Trust: Data in the wild, dirty data, data mashups

It all sounds brilliant. However, it is impossible to figure out how to get your data mashup right from different sources when they all have different formats. This conundrum is known as data in the wild. For example, there is lots of raw data on www.gov.uk, which is not yet in the recommended format.

Then, there is the problem of dirty data. How can we trust the data we are getting if anyone can put it online? We can go to the sites we trust, but what if they are not collecting the data we need? What if we don’t trust data? What if we use the data anyway? What will happen? These are things we will find out.

How can we ensure that we are all using the same vocabularies? What if they are not? Again, we will find a way.

Modelling practice: extendable, reusable, discoverable

The main thing to do when putting up your data and developing models is to name things as meaningfully as you can. And, whilst thinking about reuse, design for yourself, do not include everything and the kitchen sink. Like all good design, if it is well designed for you, even if you leave specific instructions, someone will find a new way to extend and use your model, this is guaranteed. It is the no function in structure principle. Someone will always discover something new in anything you design.

So what’s next?

Up until now search engines have worked on matching words and phrases, not what terms actually mean. But, with our ability to link data together, already Google is using the knowledge graph to help uncover the next generation search engine. Facebook is building on its open graph protocol  whilst harvesting and analysing its data to help advertisers find their target audience.

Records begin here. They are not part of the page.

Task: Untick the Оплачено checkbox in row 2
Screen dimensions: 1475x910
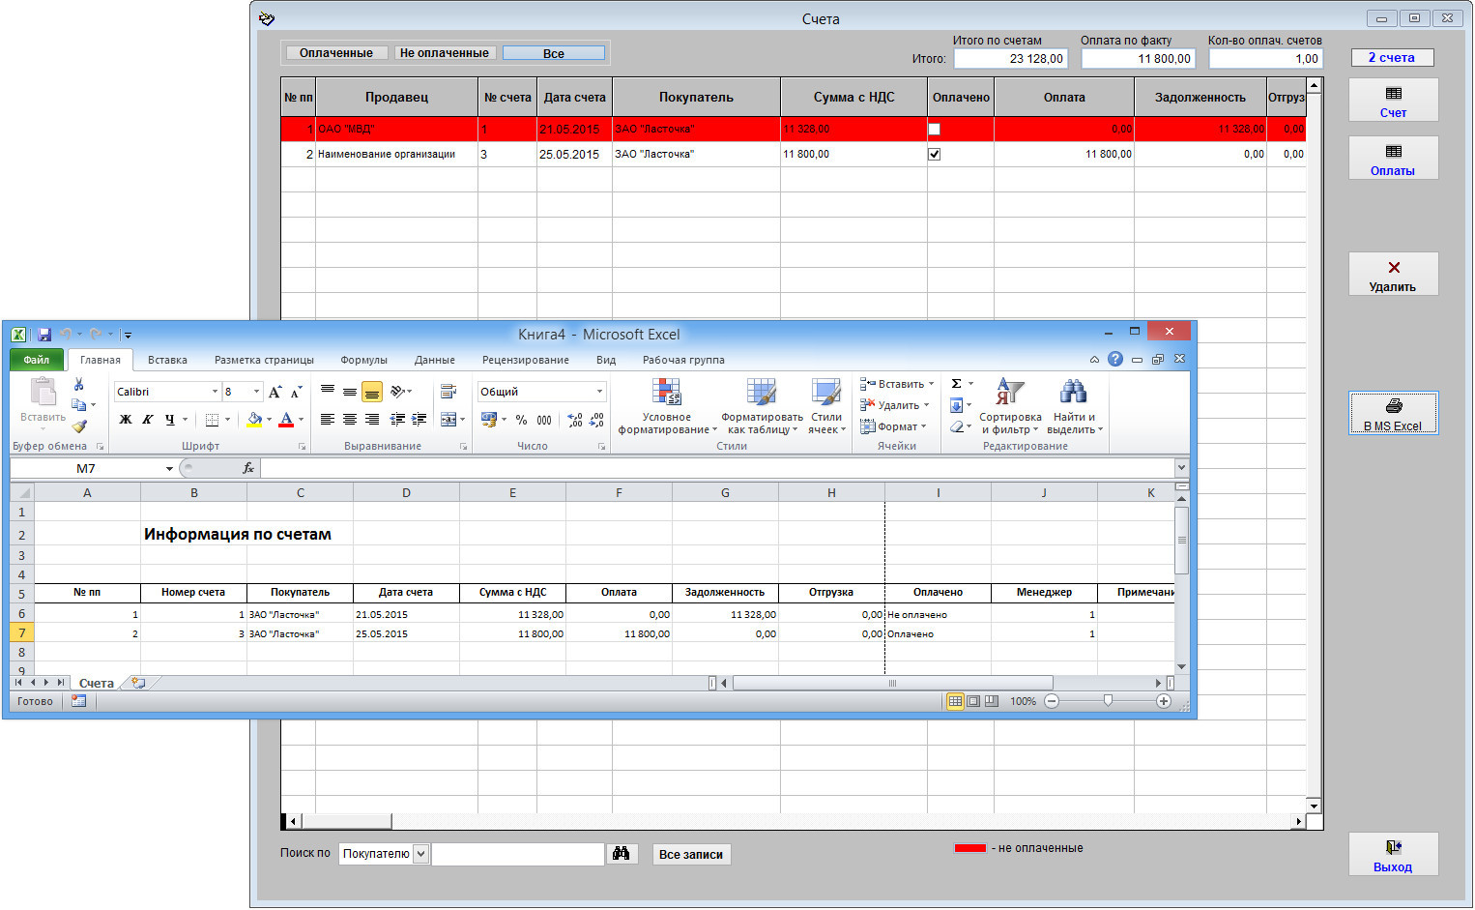Action: click(x=934, y=154)
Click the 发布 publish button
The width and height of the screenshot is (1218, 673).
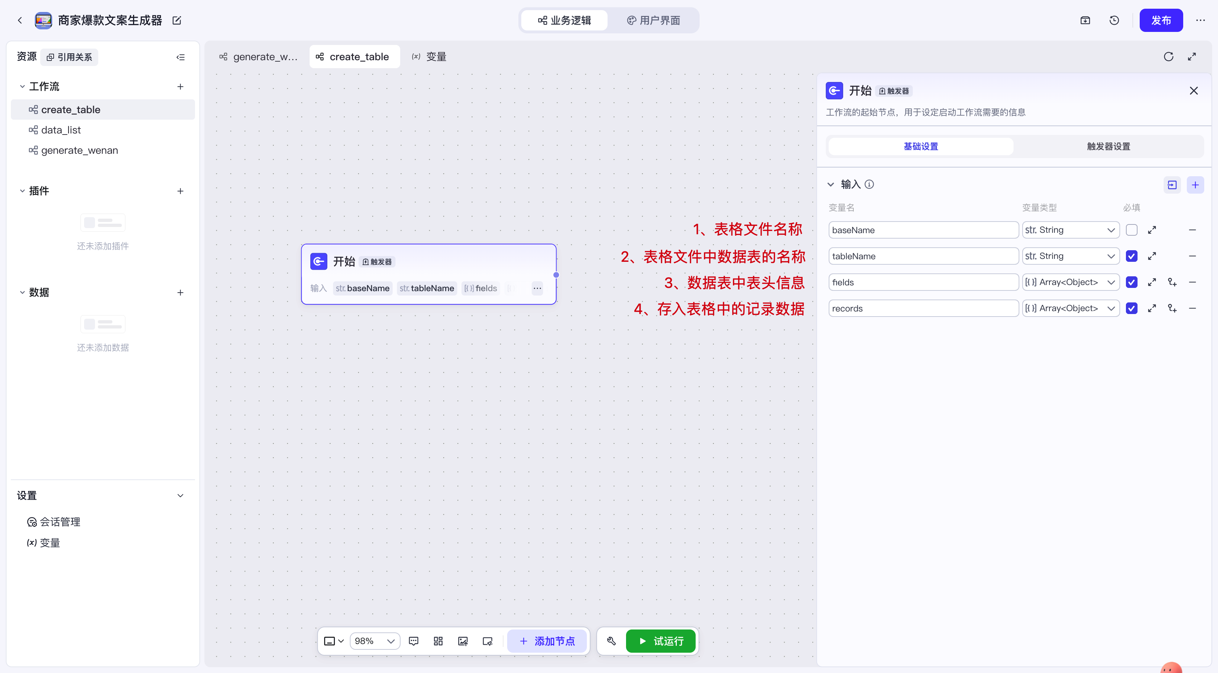point(1160,20)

Potentially we have the whole world at our fingertips,  we have freed the data, and we are sharing our stories. It may be written in Ecclesiastes that there is nothing new under the sun, but it is also written in the same place: Everything is meaningless. I think it is wrong on both counts,  with this amount of data mashup and collaboration, I like to believe instead: Everything is new under the sun and nothing is meaningless. We live in the most interesting of times.